1. La Agenda, Buenos Aires, martes 17 de noviembre de 2020
Un paseo en las alturas
Marcelo Pisarro
En Un horizonte vertical, la historiadora Catalina Fara documenta la
transformación de Buenos Aires que define el imaginario porteño del siglo
XX.
2. Si “Rascacielos”, el tango de 1935 con letra de Ivo Pelay y música de
Francisco Canaro, continuó mencionándose durante las décadas siguientes se debió
en especial al título. Le daba carácter de pieza extraña y excéntrica. Una curiosidad
en un catálogo de farolitos de la calle en que nací y emparrados de mi patio viejo y
perales de Villa Crespo y ochavas de Corrientes y Esmeralda donde amainaban los
guapos hasta que algún cajetilla los calzaba de cross. Pero “Rascacielos” no era
ninguna anomalía. Formaba parte de la corriente predominante en el tango que
registró a la ciudad de Buenos Aires en términos de pérdida y abandono: “¡Mi
Buenos Aires/ suelo porteño!/ Hay en tu entraña/ venas de acero/ que serpentean/
gritando: ¡Progreso!”. Separado por más de setenta años, su envión no difiere de
“La globalización”, el tango de 2011 con letra de Haidé Daiban y música de Pascual
Mamone: “Y aquel enjambre de Babel/ en este siglo que brotó/ es conventillo que
albergó/ un shopping sobre sus cenizas”. Antes hubo algo mejor. Eso mejor ya no
existe. Se volvió cenizas en nombre del progreso. Lo que queda, por debajo de los
rascacielos, los shoppings y la globalización, es la evocación del tiempo mítico de la
ciudad: la esquina del herrero, barro y pampa, perfume de yuyos y alfalfa, tu casa,
tu vereda y el zanjón.
Excepto si se pensaba todo lo contrario: que los rascacielos y los paseos de
compras suponían mejores futuros que aquellos que podían proveer los yuyos, el
barro y el zanjón.
Un horizonte vertical: Paisaje urbano de Buenos Aires (1910-1936), el libro
de Catalina Fara publicado en 2020 por editorial Ampersand, no rebusca en los
tangos, ni tampoco en la literatura, dos de las fuentes más visitadas para examinar
los cambios en la ciudad en las primeras décadas del siglo XX. El trabajo analiza la
cultura visual del cuarto de siglo que va entre 1910 y 1936, entre las celebraciones
por el primer centenario de la Revolución de Mayo y las celebraciones por el cuarto
centenario de la fundación de Buenos Aires.

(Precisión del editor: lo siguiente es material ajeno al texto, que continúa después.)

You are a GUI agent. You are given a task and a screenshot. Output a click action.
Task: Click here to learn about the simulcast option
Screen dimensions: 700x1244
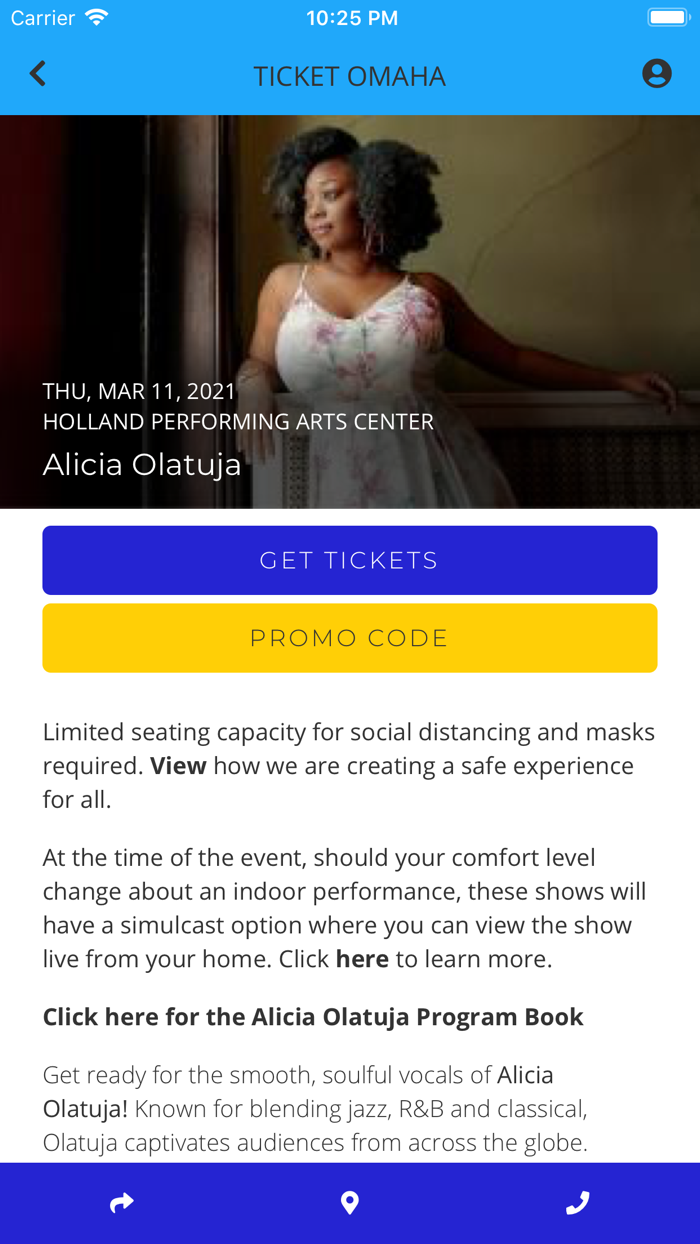click(362, 957)
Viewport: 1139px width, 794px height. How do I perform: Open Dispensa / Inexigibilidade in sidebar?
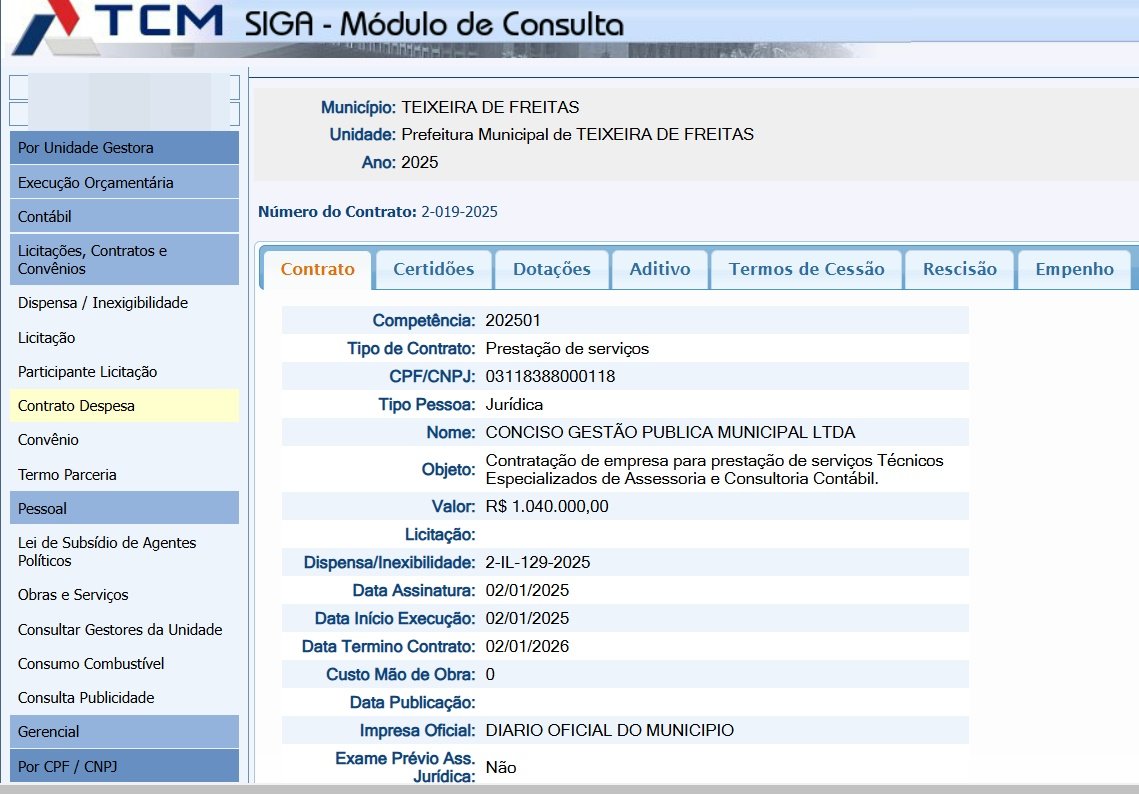coord(103,303)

Un periodo que conjugó dos proyectos
para la ciudad: como capital de la nación y como urbe metropolitana moderna. Dos
proyectos, uno nacionalista y tradicional, otro cosmopolita y moderno, no siempre
capaces de coexistir de manera armónica.
Esta cultura visual estaba compuesta por imágenes de pinturas, fotografías,
viñetas humorísticas, ilustraciones que circulaban en salones de arte, concursos,
diarios, revistas, postales, publicidades, sociedades de fotografía, asociaciones
artísticas, clubes barriales, sociedades de fomento, libros, álbumes, almanaques,
guías de viaje, unidades vecinales, kioscos, bibliotecas populares, centros
culturales, asociaciones obreras, salas de cine. Estos dispositivos, estos soportes
diversos, multiplicados y distribuidos en una escala novedosa, consiguieron generar
y masificar lugares comunes, estereotipos y variaciones de los mismos temas.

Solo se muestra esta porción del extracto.